-- Start Document segment --
# Colour Sequence Application to Continuous Line Drawings by Mick Burton – demonstration continued.

Clyde the Elephant, single continuous line with colour sequence by Mick Burton.

This is the continuation post covering my demonstration and workshop at Harrogate and Nidderdale Art Club on 6 December 2018.

Here is a reminder of my marker pen attempt at a continuous line elephant.

Demonstration of a Single Continuous Line Elephant, initial drawing, at Harrogate and Nidderdale Art Club by Mick Burton, on 6 December 2018.

At home later I followed the line/s around and found that there was more than one line and I needed to do one or two diversions to correct that.  As the pattern at the front of the neck has a sort of square which I needed to get rid of I used that region to also turn the drawing into a single line throughout.  With a bit of general smoothing of arcs all round I arrived at the following revised elephant.

Revised single continuous line elephant.    Mick Burton, Leeds Artist.

The next stage was to apply my Colour Sequence to the lines, which I completed in the last few days.  The result is shown at the top of this post.

To explain the process I use, and how it works, I will briefly go through the illustrations which I used later on in the Demonstration at Harrogate and Nidderdale Art Club.

We start by drawing a winding line in an anticlockwise direction.

Stage 1. Single line drawn anticlockwise.   Mick Burton explains colour sequence.
-- End Document segment --
Stated task 1 -
Condense the paragraph of the continuous line drawing post that begins "At home later I followed the line/s around" into a short bulleted list that keeps its main facts.
Stated task 2 -
Resume the continuous line drawing post after its final sentence, carrying the explanation of the process forward.
-- Start Given data --
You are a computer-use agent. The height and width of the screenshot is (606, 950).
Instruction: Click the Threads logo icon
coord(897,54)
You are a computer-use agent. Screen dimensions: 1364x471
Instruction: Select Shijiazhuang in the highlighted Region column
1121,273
-- End Given data --
Expected answer 1 -
- Following the lines at home showed there was more than one line, so one or two diversions were needed to fix that.
- The front of the neck had a square in its pattern that had to go, and that area was also used to make the drawing a single line throughout.
- General smoothing of arcs all round produced the revised elephant.

Expected answer 2 -
Then, starting on an outside section of line, overdraw in red alternate sections of line.  This results in three different continuous line sections bounded by a red line.

Stage 2. Overdraw in red missing alternate sections.   Mick Burton explains colour sequence.

We can now number all the areas to indicate where the colours in the sequence go.  Call the outside 0 and number through the sections to 5 in the middle.  You will see that each channel between red lines has alternately numbered areas.

Stage 3. Number the areas in sequence from the outside (being 0) to the middle (being 5). Mick Burton explains colour sequence.

I have already decided on a sequence of colours to use, running from light tones to darker and from yellow to red.  First apply yellow and gold alternately throughout the outer corridor.

Stage 4. Paint alternate colours within the outer corridor. Mick Burton explains Colour Sequence.

Paint in the next two colours from the sequence – orange (which looks reddish here) and red – alternately in the inner corridor.  You can see how the colours are lining up in natural sequence of tone and colour.

Stage 5. Paint second set of alternate colours (orange, which looks reddish here, and red) in the next corridor.   Mick Burton explains colour sequence.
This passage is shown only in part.